08–10 OCTOBER 2019 | NEC | BIRMINGHAM News
nikolas and lukas bentel construct the geodesic igloo from triangular sheets of ice | Construction Buzz #210
new york based artists and designers, nikolas bentel and lukas bentel, have created the ‘geodesic igloo’ using large slabs of ice. the concept has been developed as an architectural exploration that combines igloo construction and the modernist tradition of geodesic domes. the project employs a very simple construction method that allows triangular sheets of ice to be easily cast and then formed together into a habitable ice structure.
building a traditional igloo requires a specific snow type which is easy to pack into hard blocks. however, the snow often becomes either too cold to pack into hard blocks or not deep enough to cut into blocks big enough for an igloo. nikolas and lukas bentel have therefore used individual sheets of ice to construct a cohesive domed structure. in order to create the igloo, only one mold is needed using one equilateral triangle. this equilateral triangle shape is cast 15 times until the full igloo is formed.

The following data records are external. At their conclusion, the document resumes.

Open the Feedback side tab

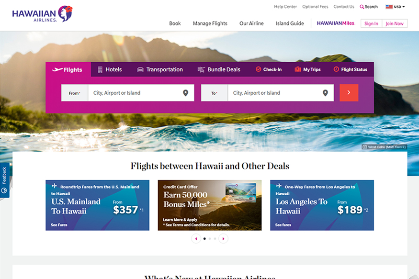click(x=4, y=180)
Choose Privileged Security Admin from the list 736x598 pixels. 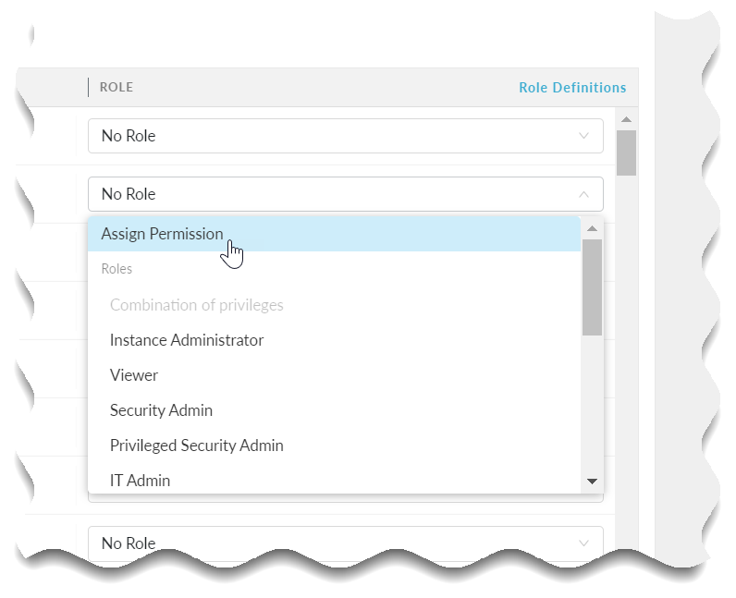pyautogui.click(x=196, y=445)
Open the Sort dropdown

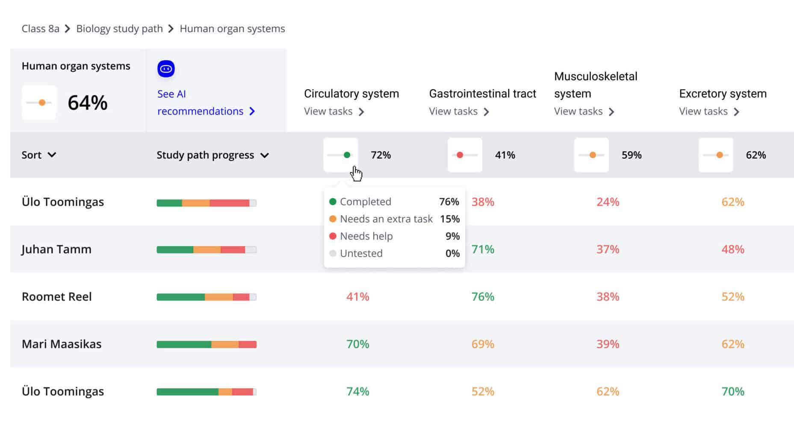click(x=39, y=155)
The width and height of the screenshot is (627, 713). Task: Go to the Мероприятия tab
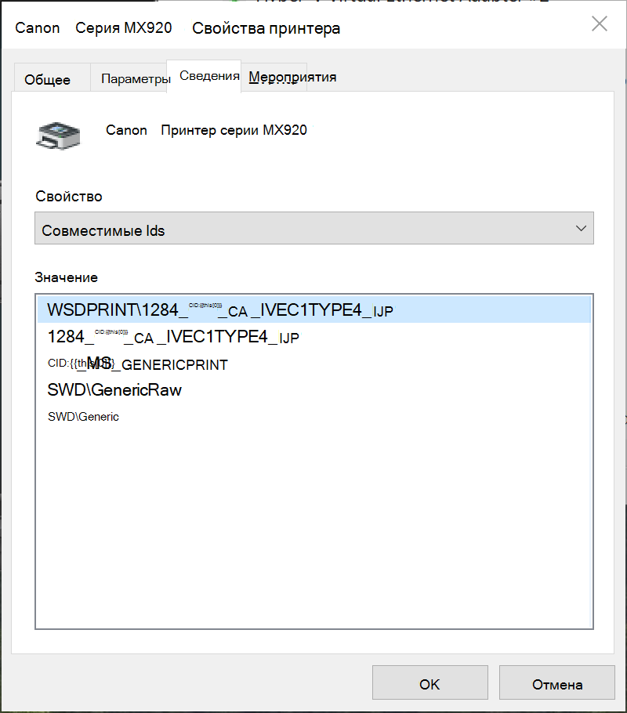point(292,77)
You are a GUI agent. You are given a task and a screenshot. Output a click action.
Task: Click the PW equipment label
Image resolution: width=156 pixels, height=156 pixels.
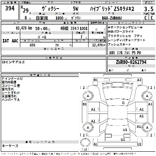[x=139, y=53]
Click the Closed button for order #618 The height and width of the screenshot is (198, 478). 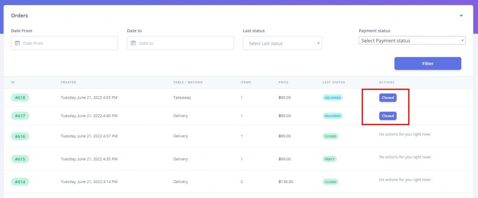point(388,98)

the designers aimed to create a building technique that incorporated modern building technology with on hand methods. the building uses a fraction of the material an igloo is made with and is easier to assemble. unlike traditional igloo construction, the geodesic igloo allowed us to build the structure with less material than traditional igloos made of packed snow. because of this, they were able to use thin sheets of ice that stayed completely transparent. in total, the bentel’s structure took around 4 hours to make with materials found in nature. nikolas and lukas aim to use continue to pursue creating different ice casting techniques in order to make larger structures at a faster pace.